Зачинателем этноэкологии в американской научной традиции был выдающийся американский ученый и известный государственный деятель Джордж Марш (1801—1882), опубликовавший в 1864 г. труд о характере расселения и трудовой деятельности людей в конкретных природных условиях5. В конце XIX — первой половине XX в. в американской этнографии работали такие выдающиеся исследователи аборигенных обществ Америки, как Ф. Боас, К. Уисслер, А. Кребер, которые всесторонним образом изучали и учитывали природно-географические условия функционирования культур.
В теоретико-методологическом плане, видимо, можно говорить о двух основных подходах, господствовавших тогда в американской социально-культурной антропологии. Один из них — это так называемый географический детерминизм, сторонники которого считали, что в комплексе причинно-следственных связей «природа-общество» именно среда определяет характер культуры. Второй подход — это направление поссибилизма, зачинателем которого был Ф. Боас. Его сторонники признавали за культурой определенную самостоятельность. Однако, когда-мы говорим о конкретных исследованиях, не всегда возможно проводить столь строгие рамки между двумя подходами. Например, известная концепция «культурных ареалов» фактически построена на учете географических факторов, но направлена все же на выявление пределов влияния природных условий на складывание культурных обликов аборигенного населения в Америке.
В 50-х годах в американской антропологии возникло направление культурной экологии, фундамент которого составили работы Джулиана Стюарда 6. Основным в этом направлении явилось изучение проблемы адаптации общества к окружающей среде как важнейшему «экстракультурному» фактору, влияющему на социокультурное поведение. Дж. Стюард видел главную задачу в раскрытии тех качественных трансформаций в материальных аспектах культуры, которые прежде всего связаны с производством и распределением средств существования и составляют своего рода «технологический базис», своеобразное «ядро культуры», в определении которого Стюард безоговорочно выделяет доминирующее значение материальных культурных характеристик, связанных с добыванием средств существования.
Необходимо отметить, что культурно-экологическая адаптация понимается Дж. Стюардом и его многочисленными последователями как динамический процесс, подверженный влиянию технологических изменений и общественных потребностей в ходе исторического развития. Такой подход вполне учитывает те изменения в материальной культуре и социальной организации, которые произошли, например, под влиянием контактов индейских народов с европейцами. Для этого достаточно привести пример с изменением природопользовательных комплексов и характера общественного устройства у охотничьих групп лесных и субарктических зон Северной Америки под влиянием торговли мехом.
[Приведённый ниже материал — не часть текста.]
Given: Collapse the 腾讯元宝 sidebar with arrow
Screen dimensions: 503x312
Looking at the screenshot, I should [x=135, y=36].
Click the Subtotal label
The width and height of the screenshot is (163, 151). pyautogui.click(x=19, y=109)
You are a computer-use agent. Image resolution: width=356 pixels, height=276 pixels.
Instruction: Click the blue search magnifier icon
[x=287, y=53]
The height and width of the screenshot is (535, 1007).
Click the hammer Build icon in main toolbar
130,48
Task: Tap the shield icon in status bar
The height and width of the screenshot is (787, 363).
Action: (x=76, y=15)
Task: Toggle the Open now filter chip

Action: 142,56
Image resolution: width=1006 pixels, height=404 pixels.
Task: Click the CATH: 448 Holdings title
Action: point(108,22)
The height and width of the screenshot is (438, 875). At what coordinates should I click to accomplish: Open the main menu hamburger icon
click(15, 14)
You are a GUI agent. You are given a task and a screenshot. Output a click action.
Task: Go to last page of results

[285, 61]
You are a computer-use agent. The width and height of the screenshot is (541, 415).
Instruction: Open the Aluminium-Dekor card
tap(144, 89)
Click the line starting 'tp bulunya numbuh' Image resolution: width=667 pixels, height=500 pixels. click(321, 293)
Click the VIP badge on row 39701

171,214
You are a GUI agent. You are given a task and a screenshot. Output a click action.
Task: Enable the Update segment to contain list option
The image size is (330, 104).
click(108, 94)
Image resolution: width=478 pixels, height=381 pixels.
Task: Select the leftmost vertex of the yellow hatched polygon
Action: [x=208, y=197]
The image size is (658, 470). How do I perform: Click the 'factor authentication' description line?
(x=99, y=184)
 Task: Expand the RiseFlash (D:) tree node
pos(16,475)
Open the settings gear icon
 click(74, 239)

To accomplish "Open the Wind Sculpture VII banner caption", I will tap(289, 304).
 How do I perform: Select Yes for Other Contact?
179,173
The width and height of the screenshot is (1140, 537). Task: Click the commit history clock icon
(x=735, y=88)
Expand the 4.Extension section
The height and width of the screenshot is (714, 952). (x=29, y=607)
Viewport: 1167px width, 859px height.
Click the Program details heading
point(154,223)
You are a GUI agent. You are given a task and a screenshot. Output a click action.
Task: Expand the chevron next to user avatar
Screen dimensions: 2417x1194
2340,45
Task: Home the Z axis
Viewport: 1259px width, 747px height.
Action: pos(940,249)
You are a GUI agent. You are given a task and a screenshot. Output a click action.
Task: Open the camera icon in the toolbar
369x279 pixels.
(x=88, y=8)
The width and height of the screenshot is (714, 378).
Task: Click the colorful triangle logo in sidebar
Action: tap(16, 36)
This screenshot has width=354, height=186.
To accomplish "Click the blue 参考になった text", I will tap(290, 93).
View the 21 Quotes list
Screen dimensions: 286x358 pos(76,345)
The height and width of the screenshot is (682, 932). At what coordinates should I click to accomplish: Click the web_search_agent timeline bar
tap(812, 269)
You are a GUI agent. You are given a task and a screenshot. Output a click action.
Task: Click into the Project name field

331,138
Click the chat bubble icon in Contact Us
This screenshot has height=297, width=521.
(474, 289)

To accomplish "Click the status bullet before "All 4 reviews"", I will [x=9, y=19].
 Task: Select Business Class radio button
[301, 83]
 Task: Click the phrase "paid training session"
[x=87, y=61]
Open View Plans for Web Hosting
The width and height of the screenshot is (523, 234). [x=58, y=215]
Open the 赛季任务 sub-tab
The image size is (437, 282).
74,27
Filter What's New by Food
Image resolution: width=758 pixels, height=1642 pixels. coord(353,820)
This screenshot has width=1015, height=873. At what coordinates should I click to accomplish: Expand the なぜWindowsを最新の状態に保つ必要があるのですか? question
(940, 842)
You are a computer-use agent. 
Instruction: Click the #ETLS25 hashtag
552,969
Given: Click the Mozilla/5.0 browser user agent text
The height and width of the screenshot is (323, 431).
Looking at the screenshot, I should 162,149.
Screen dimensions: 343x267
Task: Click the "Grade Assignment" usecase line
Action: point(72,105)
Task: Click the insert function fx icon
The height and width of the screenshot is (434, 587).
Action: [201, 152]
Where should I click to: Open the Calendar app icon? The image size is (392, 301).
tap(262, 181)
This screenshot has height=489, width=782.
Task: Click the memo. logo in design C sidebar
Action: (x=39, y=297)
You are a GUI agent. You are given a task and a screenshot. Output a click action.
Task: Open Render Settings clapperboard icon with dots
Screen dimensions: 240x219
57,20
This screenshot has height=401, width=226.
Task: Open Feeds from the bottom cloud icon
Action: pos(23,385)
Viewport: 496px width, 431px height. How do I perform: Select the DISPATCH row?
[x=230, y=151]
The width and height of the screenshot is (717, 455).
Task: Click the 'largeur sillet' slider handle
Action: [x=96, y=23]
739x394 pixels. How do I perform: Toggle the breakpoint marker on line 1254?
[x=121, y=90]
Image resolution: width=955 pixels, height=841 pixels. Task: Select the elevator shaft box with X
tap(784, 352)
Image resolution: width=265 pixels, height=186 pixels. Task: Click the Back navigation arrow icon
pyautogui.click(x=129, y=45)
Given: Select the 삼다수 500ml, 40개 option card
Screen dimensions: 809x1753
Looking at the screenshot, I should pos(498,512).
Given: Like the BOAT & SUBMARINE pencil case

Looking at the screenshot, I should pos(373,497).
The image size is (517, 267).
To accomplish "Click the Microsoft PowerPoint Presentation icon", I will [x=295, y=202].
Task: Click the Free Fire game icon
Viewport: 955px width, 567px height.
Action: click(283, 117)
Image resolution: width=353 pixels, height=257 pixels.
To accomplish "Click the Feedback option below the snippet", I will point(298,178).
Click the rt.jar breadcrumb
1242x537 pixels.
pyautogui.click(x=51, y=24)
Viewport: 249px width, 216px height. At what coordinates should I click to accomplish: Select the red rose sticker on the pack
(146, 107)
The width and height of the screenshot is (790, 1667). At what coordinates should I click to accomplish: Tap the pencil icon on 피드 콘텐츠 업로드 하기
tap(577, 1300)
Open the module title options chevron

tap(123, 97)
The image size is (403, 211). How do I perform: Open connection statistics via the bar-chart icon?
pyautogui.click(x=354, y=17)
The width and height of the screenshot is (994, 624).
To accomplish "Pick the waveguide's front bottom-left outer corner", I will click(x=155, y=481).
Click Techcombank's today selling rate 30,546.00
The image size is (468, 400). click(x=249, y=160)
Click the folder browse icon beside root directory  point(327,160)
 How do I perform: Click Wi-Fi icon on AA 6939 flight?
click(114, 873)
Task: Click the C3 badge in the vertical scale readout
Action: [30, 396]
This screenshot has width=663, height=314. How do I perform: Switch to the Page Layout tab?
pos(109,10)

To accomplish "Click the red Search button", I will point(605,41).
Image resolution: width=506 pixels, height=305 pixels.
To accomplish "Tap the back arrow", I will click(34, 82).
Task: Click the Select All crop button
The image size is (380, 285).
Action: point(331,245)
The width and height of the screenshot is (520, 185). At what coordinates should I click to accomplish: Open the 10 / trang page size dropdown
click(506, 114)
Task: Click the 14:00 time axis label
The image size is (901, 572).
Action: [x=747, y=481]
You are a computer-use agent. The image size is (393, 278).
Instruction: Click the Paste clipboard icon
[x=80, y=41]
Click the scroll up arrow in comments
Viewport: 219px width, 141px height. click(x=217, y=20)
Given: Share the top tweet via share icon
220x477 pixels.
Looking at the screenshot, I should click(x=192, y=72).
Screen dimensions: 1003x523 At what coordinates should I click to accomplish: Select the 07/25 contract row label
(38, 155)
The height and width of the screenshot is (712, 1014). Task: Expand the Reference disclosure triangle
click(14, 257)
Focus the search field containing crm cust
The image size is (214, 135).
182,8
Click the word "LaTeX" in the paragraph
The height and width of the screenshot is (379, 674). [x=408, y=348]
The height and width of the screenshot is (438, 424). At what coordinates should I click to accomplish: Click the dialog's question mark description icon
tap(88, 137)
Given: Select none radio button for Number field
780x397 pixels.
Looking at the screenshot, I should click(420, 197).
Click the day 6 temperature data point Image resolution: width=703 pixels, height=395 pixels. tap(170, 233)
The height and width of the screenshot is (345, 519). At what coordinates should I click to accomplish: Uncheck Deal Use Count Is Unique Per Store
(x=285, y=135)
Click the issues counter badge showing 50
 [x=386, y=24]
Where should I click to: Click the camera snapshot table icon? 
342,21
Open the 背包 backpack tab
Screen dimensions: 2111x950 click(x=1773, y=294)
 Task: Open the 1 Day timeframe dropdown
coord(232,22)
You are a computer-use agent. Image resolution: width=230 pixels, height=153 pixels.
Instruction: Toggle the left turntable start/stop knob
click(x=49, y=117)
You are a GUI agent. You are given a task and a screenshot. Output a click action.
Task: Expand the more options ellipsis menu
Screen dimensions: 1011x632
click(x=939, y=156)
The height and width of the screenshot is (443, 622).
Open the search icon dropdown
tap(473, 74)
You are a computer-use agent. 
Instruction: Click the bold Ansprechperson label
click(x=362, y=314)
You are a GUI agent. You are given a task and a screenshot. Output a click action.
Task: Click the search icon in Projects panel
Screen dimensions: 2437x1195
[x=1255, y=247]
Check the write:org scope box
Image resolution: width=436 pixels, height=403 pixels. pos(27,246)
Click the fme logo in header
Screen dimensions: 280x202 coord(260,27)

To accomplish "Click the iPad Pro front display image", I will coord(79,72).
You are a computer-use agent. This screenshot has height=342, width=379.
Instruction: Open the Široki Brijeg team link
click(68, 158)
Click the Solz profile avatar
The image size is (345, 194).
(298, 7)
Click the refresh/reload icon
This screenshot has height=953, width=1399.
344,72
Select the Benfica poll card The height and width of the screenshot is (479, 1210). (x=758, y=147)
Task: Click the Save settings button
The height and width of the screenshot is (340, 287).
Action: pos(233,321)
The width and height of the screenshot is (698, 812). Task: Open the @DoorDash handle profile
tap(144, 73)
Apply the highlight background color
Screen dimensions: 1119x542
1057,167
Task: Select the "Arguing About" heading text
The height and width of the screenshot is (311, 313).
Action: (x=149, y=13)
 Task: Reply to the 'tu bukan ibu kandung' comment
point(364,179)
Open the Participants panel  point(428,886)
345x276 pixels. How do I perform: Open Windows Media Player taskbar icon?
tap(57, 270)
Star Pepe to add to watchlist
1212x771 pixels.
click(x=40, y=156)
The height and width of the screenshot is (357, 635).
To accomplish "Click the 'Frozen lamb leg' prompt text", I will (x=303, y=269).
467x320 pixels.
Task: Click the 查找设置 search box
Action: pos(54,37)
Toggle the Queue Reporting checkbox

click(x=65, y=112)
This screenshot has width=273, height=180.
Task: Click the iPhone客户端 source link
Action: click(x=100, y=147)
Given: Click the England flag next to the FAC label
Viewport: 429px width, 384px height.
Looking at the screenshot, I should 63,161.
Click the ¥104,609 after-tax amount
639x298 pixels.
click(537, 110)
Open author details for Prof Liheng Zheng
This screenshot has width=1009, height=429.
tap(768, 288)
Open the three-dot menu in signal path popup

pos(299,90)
По мере накопления информации и совершенствования методологии культурная экология расширила свое понимание окружающей среды, включив в него социокультурные параметры в виде окружающего населения, накопленных внутри общества знаний и навыков и др. Под влиянием работ известного этнолога М. Салинса исследователи более энергично обратились к изучению проблемы воздействия общества на окружающую среду, которая также подвергается определенным трансформациям в ходе адаптации. Наконец, в самые последние годы среди культурных экологов сложилось мнение, что нематериальные аспекты культуры несут важную культурно-адаптативную функцию и что невозможно объяснить явления человеческой адаптации исключительно на основе триады «среда—технология—жизнеобеспечение», которая составляла основу системы Стюарда.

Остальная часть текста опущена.